The event had to be more than just listening to a couple of well-thought-out speeches. Interactive and collaborative were some of the key attributes. Playful, but grown-up and professional.
Identity created for the online event would need to be used again over the next months – so it required to be reused with small adjustments but still feeling like a part of the whole system.
As a target persona, we identified 34 years old female working in the creative field from 1 to 7 years. She loves acquiring new skills, talking about the creative process with colleagues, and would like to have a small business on the side. She is also looking to expand her circle of friends, maybe even person for collaboration on some interesting personal project.
The intent was to attract an audience who might not be familiar with Vancouver Community College. The event was less about the school and program itself and more about connecting with like-minded individuals in the online world.
One of the challenges we faced from the beginning was collaborating just though zoom with other team members and the Design department in our free time. Our design team consisted of three graduates, ex-classmates from Vancouver Community College. We were having our design meeting once a week. At the meeting with the department, we presented our work.

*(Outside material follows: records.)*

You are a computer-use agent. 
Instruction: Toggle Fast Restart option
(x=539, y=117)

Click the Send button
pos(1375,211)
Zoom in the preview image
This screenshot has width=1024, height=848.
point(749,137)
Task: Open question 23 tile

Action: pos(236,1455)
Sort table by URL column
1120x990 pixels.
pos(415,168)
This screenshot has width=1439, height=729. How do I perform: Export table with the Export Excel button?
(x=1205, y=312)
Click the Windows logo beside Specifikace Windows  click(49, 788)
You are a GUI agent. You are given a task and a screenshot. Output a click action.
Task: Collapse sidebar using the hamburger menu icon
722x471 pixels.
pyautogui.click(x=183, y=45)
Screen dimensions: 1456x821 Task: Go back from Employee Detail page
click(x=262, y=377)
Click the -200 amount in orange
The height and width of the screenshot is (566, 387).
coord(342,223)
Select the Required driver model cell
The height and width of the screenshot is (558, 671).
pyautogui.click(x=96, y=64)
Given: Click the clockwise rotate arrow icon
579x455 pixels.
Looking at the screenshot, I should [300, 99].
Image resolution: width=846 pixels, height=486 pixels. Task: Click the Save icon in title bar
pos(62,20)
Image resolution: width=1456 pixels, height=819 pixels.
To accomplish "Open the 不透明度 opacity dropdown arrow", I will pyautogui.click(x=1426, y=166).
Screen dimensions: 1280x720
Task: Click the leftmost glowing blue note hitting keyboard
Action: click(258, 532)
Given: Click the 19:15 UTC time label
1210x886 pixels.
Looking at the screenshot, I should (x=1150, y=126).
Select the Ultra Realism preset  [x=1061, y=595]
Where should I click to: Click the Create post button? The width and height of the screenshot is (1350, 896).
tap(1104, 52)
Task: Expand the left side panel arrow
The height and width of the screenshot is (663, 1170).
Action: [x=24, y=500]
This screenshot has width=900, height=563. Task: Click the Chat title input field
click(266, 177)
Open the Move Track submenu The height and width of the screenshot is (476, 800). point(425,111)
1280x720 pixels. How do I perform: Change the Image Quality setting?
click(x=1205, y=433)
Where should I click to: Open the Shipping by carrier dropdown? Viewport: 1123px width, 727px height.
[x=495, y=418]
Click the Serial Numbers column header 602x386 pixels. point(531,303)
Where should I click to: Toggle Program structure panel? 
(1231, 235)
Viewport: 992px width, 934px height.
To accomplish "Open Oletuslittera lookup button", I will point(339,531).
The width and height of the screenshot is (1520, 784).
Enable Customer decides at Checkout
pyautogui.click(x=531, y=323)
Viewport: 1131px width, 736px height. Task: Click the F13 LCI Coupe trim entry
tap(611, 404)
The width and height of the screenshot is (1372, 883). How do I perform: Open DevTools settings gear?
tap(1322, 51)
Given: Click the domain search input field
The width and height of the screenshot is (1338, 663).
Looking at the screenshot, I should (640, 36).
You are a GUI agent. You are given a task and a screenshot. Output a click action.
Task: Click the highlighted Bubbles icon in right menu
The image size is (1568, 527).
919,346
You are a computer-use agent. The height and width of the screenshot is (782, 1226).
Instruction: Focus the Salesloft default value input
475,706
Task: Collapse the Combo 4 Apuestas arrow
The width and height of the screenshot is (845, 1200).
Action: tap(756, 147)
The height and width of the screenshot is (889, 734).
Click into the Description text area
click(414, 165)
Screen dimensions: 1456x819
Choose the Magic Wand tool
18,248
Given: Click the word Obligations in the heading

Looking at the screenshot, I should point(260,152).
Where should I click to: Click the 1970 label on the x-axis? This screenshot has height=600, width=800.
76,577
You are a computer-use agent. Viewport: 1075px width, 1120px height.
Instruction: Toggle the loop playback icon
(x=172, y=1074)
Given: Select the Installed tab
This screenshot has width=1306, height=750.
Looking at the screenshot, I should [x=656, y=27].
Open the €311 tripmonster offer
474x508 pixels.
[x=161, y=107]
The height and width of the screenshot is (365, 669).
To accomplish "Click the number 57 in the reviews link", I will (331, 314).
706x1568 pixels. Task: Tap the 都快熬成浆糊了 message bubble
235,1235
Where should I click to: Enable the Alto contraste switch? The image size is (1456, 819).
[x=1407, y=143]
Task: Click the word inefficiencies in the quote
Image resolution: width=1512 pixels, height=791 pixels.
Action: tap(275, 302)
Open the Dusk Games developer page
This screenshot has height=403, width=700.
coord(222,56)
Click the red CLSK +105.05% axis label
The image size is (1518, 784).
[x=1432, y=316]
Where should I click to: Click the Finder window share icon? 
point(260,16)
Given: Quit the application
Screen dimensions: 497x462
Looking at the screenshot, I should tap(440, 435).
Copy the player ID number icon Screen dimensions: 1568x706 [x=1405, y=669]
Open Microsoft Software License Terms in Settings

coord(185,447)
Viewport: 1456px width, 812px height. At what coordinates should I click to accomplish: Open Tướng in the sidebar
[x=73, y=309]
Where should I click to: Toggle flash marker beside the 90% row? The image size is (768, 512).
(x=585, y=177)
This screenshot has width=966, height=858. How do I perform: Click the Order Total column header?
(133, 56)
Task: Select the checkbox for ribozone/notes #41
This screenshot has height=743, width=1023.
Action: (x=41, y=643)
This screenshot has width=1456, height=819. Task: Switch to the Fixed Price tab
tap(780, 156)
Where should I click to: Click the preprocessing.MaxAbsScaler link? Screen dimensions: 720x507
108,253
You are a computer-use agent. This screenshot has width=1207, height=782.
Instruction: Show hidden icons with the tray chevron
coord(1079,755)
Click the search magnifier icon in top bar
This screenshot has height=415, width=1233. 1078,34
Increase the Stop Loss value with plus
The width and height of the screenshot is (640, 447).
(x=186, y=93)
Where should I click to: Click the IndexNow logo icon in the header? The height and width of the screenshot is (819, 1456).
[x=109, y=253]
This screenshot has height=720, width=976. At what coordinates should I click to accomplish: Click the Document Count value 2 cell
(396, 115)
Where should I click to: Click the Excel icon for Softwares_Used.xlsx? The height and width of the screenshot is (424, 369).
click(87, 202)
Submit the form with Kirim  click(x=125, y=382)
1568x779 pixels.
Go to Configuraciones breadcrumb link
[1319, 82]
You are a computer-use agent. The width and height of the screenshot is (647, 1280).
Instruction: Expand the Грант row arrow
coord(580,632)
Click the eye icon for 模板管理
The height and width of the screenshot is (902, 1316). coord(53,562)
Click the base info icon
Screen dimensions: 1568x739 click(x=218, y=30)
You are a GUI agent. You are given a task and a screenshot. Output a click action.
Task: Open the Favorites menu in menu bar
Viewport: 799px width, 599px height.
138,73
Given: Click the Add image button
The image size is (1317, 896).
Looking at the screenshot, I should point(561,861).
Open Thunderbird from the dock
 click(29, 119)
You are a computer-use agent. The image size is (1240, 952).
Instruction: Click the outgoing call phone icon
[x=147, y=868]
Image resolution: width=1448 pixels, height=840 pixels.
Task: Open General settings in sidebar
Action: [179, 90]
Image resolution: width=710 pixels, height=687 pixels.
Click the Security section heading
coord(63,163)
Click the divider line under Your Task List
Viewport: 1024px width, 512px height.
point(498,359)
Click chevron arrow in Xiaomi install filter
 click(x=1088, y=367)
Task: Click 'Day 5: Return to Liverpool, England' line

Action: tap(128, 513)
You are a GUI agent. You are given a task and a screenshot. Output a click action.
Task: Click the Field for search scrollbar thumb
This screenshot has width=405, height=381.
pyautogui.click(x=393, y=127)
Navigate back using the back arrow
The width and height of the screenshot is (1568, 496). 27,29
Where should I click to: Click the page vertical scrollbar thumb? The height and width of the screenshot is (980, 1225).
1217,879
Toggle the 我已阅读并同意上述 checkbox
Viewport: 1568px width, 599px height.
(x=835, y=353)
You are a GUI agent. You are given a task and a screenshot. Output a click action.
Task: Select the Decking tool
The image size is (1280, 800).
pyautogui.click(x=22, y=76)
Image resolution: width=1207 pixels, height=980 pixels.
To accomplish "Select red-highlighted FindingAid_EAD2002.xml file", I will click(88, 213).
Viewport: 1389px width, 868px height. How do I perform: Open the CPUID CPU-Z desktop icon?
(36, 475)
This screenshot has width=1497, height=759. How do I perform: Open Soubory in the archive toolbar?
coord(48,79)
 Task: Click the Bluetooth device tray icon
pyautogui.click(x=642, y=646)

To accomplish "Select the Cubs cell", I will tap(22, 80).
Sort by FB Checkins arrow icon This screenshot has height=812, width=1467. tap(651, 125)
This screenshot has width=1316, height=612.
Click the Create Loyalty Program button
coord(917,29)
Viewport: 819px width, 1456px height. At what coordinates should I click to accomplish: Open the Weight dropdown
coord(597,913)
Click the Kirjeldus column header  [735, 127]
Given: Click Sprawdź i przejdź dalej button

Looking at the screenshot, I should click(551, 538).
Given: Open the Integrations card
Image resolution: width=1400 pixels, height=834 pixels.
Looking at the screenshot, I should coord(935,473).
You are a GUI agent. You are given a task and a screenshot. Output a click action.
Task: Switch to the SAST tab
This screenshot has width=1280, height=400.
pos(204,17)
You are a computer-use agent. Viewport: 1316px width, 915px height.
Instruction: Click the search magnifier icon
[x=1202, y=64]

We presented our concept as nostalgic and relationship-based, very consisting of multiple pieces – as the life and experience at the program. This direction wasn’t approved, so we had to go back to the drawing board and start from the beginning. As we focused less on the experience at school itself and more on the growth after, we were able to create less literal representation.
Another challenge we faced was how to promote the event on social media without the budget for social advertising.
We were regularly posting updates about the event, linking to the main website for people to find out more information. We had a short pitch for an event on Creative Mornings (a regular event for designers in Vancouver) and an article on the school website.
The event was successful with almost 90 attendees who were encouraged to exchanged contact information. Our speakers delivered compelling short talks and demo following by discussions in small groups.
While working on this project I learned a lot about social media management, collaboration, and difficulties with organizing an online event. I’m also very grateful for the opportunity to be part of the team.